**Stored items**:
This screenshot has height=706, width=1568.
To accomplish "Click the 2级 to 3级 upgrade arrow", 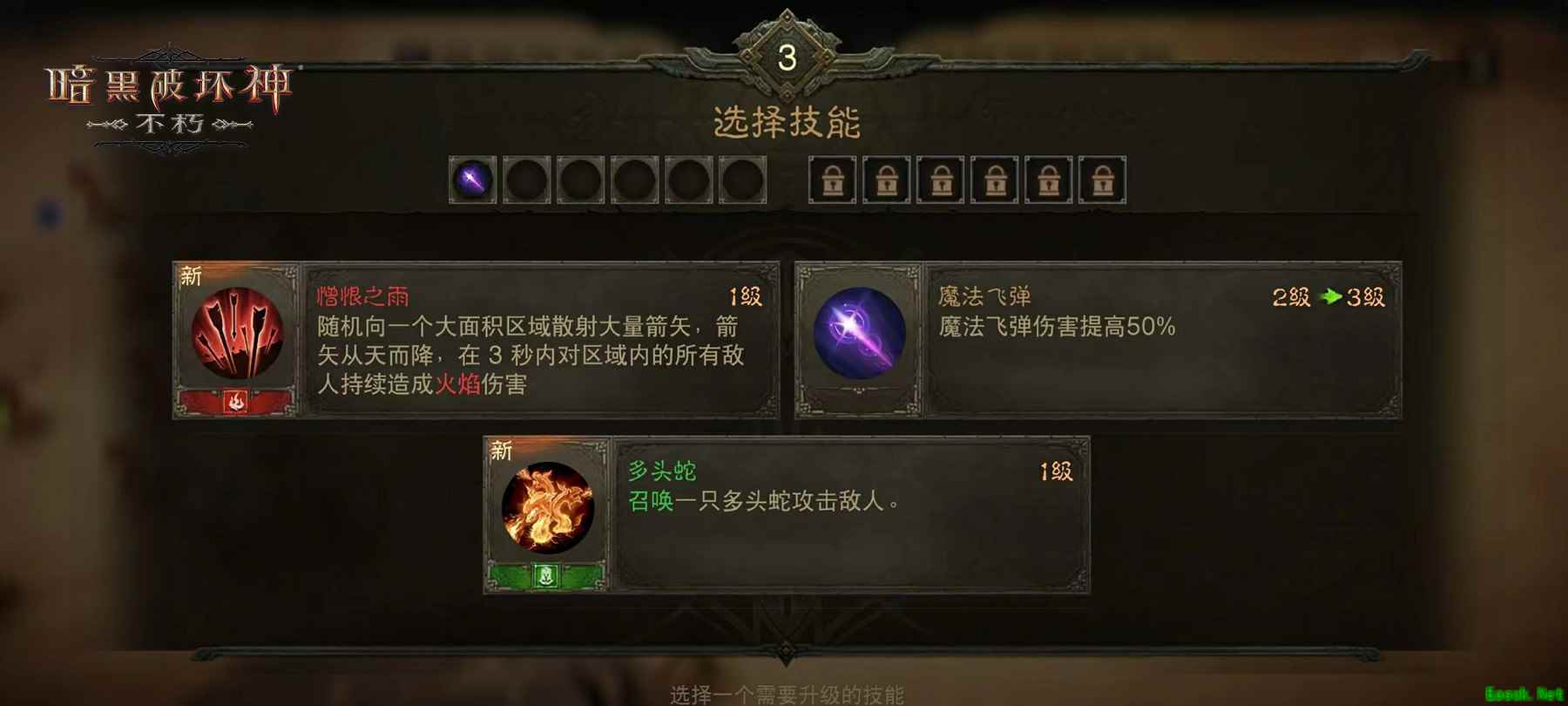I will click(x=1330, y=297).

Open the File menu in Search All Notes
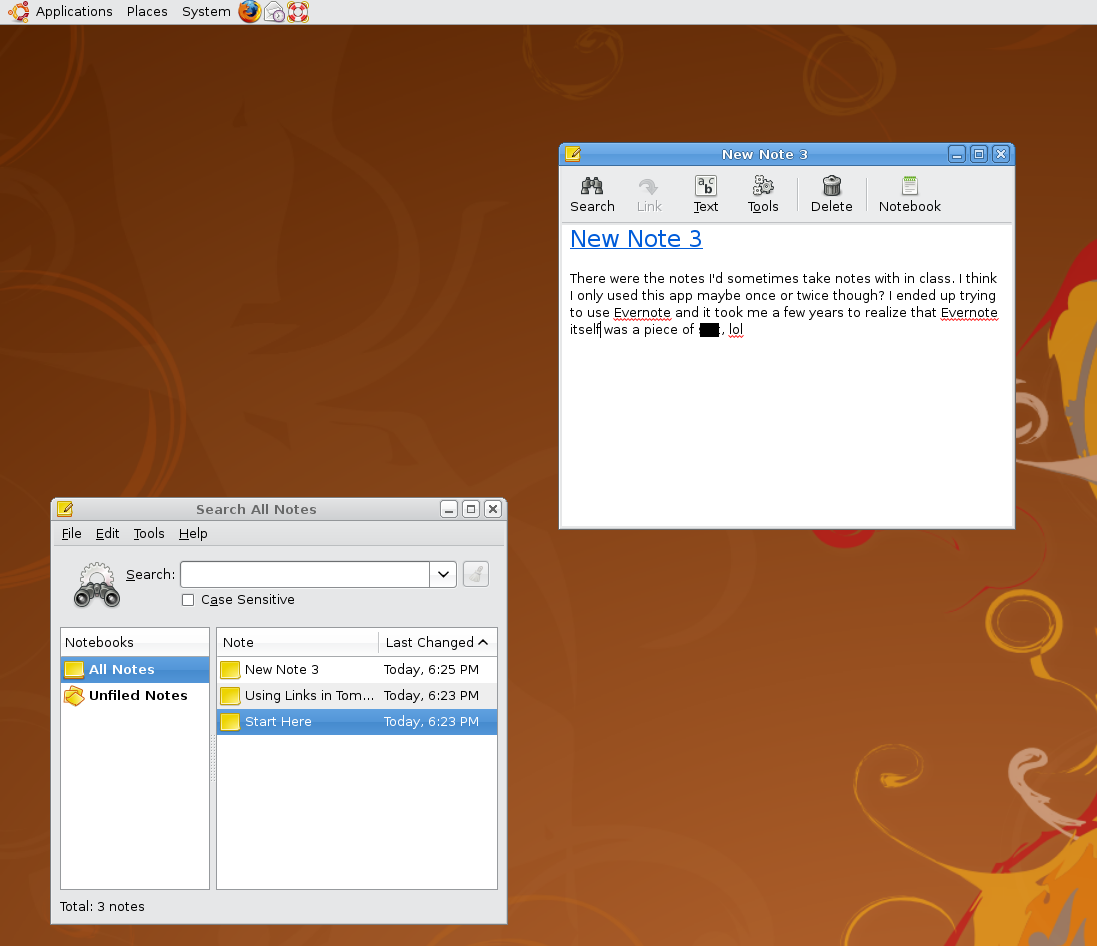point(72,533)
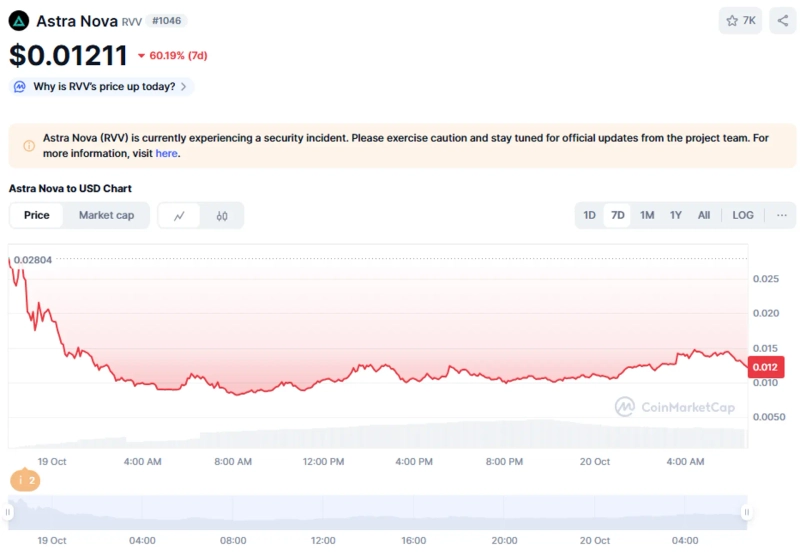Click the orange warning info icon
This screenshot has height=555, width=800.
[28, 146]
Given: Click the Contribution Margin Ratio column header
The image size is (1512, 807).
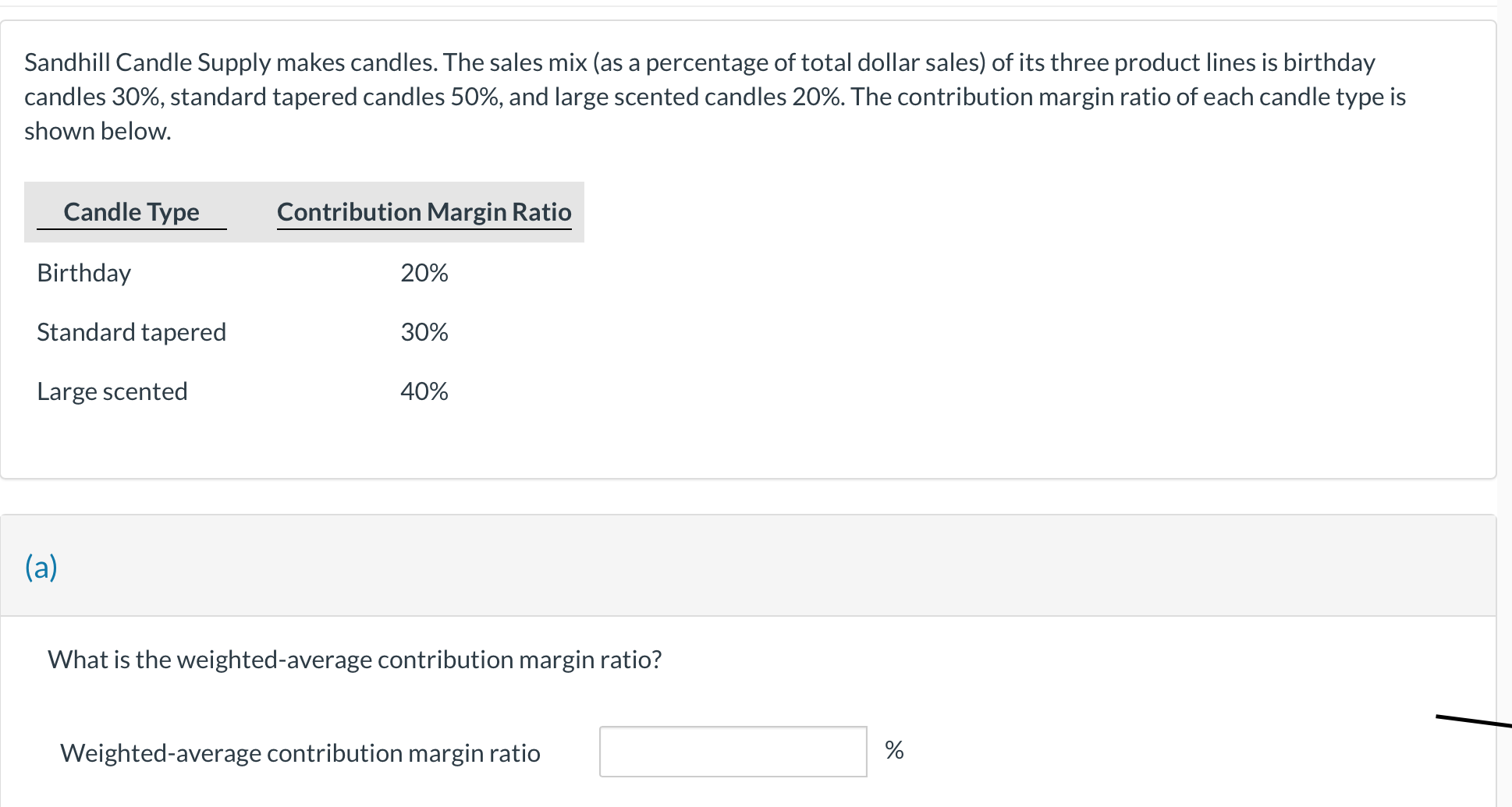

**Problem description**: Only the lines from the one containing "Open the File menu in Search All Notes" through the final line of the data are to be written out, exactly as they stand and without pictures.

**Response area**:
Open the File menu in Search All Notes
point(72,533)
Click the orange warning info icon
This screenshot has height=555, width=800.
[28, 146]
Given: Click the Contribution Margin Ratio column header
The image size is (1512, 807).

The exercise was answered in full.